Directions for this task:
Please convert all the records below into a numbered list with one entry per line, leaving out the blank lines.

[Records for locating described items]
===
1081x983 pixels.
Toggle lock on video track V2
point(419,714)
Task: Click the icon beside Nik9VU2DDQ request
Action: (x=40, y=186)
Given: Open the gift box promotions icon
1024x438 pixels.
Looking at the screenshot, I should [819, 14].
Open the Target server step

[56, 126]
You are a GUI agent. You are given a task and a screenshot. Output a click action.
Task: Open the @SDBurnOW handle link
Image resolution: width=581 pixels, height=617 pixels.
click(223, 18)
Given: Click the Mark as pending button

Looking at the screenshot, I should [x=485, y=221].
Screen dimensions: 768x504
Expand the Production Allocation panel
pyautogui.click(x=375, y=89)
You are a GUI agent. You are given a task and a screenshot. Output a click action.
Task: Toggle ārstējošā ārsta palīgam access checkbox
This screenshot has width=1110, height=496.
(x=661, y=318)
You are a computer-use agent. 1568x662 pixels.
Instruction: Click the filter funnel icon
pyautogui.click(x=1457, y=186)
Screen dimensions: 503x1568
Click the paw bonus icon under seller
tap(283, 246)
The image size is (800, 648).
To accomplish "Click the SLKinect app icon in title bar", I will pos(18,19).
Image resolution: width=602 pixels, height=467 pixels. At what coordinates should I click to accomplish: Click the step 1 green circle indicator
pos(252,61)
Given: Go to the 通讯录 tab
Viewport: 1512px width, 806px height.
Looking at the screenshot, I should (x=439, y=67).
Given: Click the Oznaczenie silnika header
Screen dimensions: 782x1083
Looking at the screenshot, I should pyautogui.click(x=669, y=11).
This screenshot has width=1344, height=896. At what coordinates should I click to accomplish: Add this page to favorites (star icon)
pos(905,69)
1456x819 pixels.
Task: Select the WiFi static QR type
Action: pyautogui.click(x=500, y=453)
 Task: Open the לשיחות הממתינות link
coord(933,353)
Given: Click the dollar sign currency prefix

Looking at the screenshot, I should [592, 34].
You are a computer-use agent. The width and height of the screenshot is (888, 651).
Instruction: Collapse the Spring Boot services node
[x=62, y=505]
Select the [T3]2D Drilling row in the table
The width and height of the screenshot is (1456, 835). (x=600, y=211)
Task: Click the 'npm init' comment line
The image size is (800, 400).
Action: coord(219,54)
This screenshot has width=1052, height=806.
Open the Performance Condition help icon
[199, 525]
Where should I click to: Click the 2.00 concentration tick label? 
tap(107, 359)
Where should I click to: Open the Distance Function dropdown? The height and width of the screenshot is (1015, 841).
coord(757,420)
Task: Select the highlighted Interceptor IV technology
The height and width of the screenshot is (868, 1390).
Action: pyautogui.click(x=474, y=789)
===
Written answer:
1. 1081x983 pixels.
2. Toggle lock on video track V2
3. point(419,714)
4. Task: Click the icon beside Nik9VU2DDQ request
5. Action: (x=40, y=186)
6. Given: Open the gift box promotions icon
7. 1024x438 pixels.
8. Looking at the screenshot, I should [819, 14].
9. Open the Target server step
10. [56, 126]
11. You are a GUI agent. You are given a task and a screenshot. Output a click action.
12. Task: Open the @SDBurnOW handle link
13. Image resolution: width=581 pixels, height=617 pixels.
14. click(223, 18)
15. Given: Click the Mark as pending button
16. Looking at the screenshot, I should [x=485, y=221].
17. Screen dimensions: 768x504
18. Expand the Production Allocation panel
19. pyautogui.click(x=375, y=89)
20. You are a GUI agent. You are given a task and a screenshot. Output a click action.
21. Task: Toggle ārstējošā ārsta palīgam access checkbox
22. This screenshot has width=1110, height=496.
23. (x=661, y=318)
24. You are a computer-use agent. 1568x662 pixels.
25. Instruction: Click the filter funnel icon
26. pyautogui.click(x=1457, y=186)
27. Screen dimensions: 503x1568
28. Click the paw bonus icon under seller
29. tap(283, 246)
30. The image size is (800, 648).
31. To accomplish "Click the SLKinect app icon in title bar", I will pos(18,19).
32. Image resolution: width=602 pixels, height=467 pixels. At what coordinates should I click to accomplish: Click the step 1 green circle indicator
33. pos(252,61)
34. Given: Go to the 通讯录 tab
35. Viewport: 1512px width, 806px height.
36. Looking at the screenshot, I should (x=439, y=67).
37. Given: Click the Oznaczenie silnika header
38. Screen dimensions: 782x1083
39. Looking at the screenshot, I should pyautogui.click(x=669, y=11).
40. This screenshot has width=1344, height=896. At what coordinates should I click to accomplish: Add this page to favorites (star icon)
41. pos(905,69)
42. 1456x819 pixels.
43. Task: Select the WiFi static QR type
44. Action: pyautogui.click(x=500, y=453)
45.  Task: Open the לשיחות הממתינות link
46. coord(933,353)
47. Given: Click the dollar sign currency prefix
48. Looking at the screenshot, I should [592, 34].
49. You are a computer-use agent. The width and height of the screenshot is (888, 651).
50. Instruction: Collapse the Spring Boot services node
51. [x=62, y=505]
52. Select the [T3]2D Drilling row in the table
53. The width and height of the screenshot is (1456, 835). (x=600, y=211)
54. Task: Click the 'npm init' comment line
55. The image size is (800, 400).
56. Action: coord(219,54)
57. This screenshot has width=1052, height=806.
58. Open the Performance Condition help icon
59. [199, 525]
60. Where should I click to: Click the 2.00 concentration tick label? 
61. tap(107, 359)
62. Where should I click to: Open the Distance Function dropdown? The height and width of the screenshot is (1015, 841).
63. coord(757,420)
64. Task: Select the highlighted Interceptor IV technology
65. The height and width of the screenshot is (868, 1390).
66. Action: pyautogui.click(x=474, y=789)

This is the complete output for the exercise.